Economic divergence between urban and rural economies is as much a story about the South as the struggling Rust Belt. As the Wall Street Journal highlighted in a recent feature, the South’s decades-long convergence to the rest of the country has halted since the Great Recession:
In the 1940s, per capita income in the states historians and economists generally refer to as the South — Louisiana, Mississippi, Alabama, Georgia, the Carolinas, Virginia, West Virginia, Oklahoma, Arkansas, Tennessee and Kentucky — equaled 66.3% of the national average, according to historical data reconstructed by University of Kent economist Alex Klein and The Wall Street Journal. By 2009, that had climbed to 88.9%. That was the high-water mark. By 2017 it fell back to 85.9%.
It is true that incomes in the South have stopped gaining ground on the rest of the country, but the story is more complicated. The South is also home to some of the fastest-growing cities in the country, among them Atlanta, Charlotte, Raleigh, and Charleston. While their West Coast and Northeastern counterparts have enacted restrictive zoning laws that drive up the cost of living and deter in-migration, these fast-growing metros have so far avoided that temptation and remain magnets of economic opportunity. At the same time, places outside these cities have been struck by high poverty, job loss, and other forms of social hardship, driving overall regional economic outcomes away from the rest of the country.

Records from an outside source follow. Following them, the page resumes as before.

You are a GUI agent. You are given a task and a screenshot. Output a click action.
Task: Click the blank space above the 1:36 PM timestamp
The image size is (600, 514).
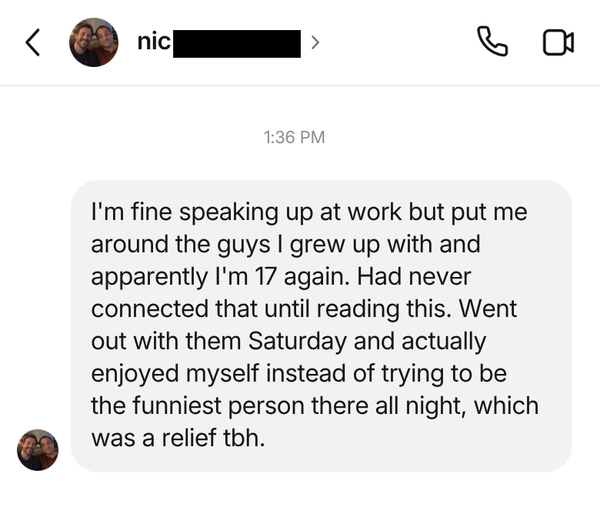pos(300,107)
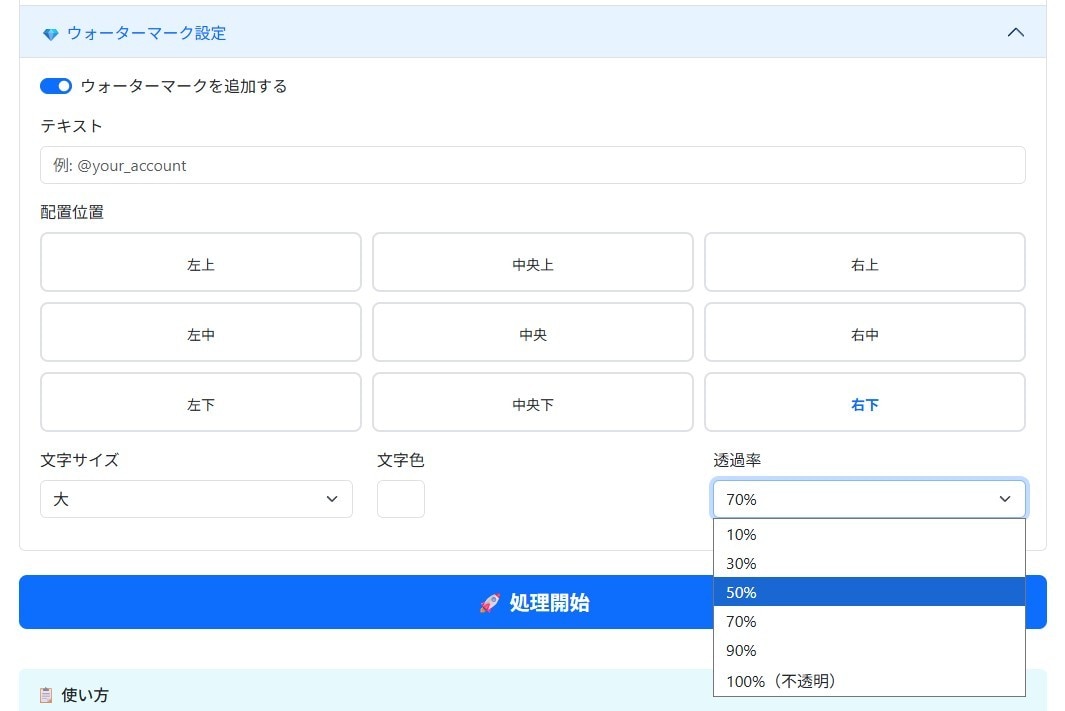Viewport: 1065px width, 711px height.
Task: Select 左上 placement position
Action: pyautogui.click(x=200, y=262)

The self-sorting of workers from struggling towns to places offering higher wages and living standards is an important driver of national growth. Policymakers in the South should continue to facilitate the migration of workers to the booming cities of the Sun Belt, but they must also pursue smart place-based policy to assist the communities that migrants leave behind. It is not a fact of life that vast swaths of the region are destined to succumb to stagnation and lag the rest of the country, and with a careful reconsideration of longstanding economic development practices, the South can reverse their divergence and spur more broad-based growth.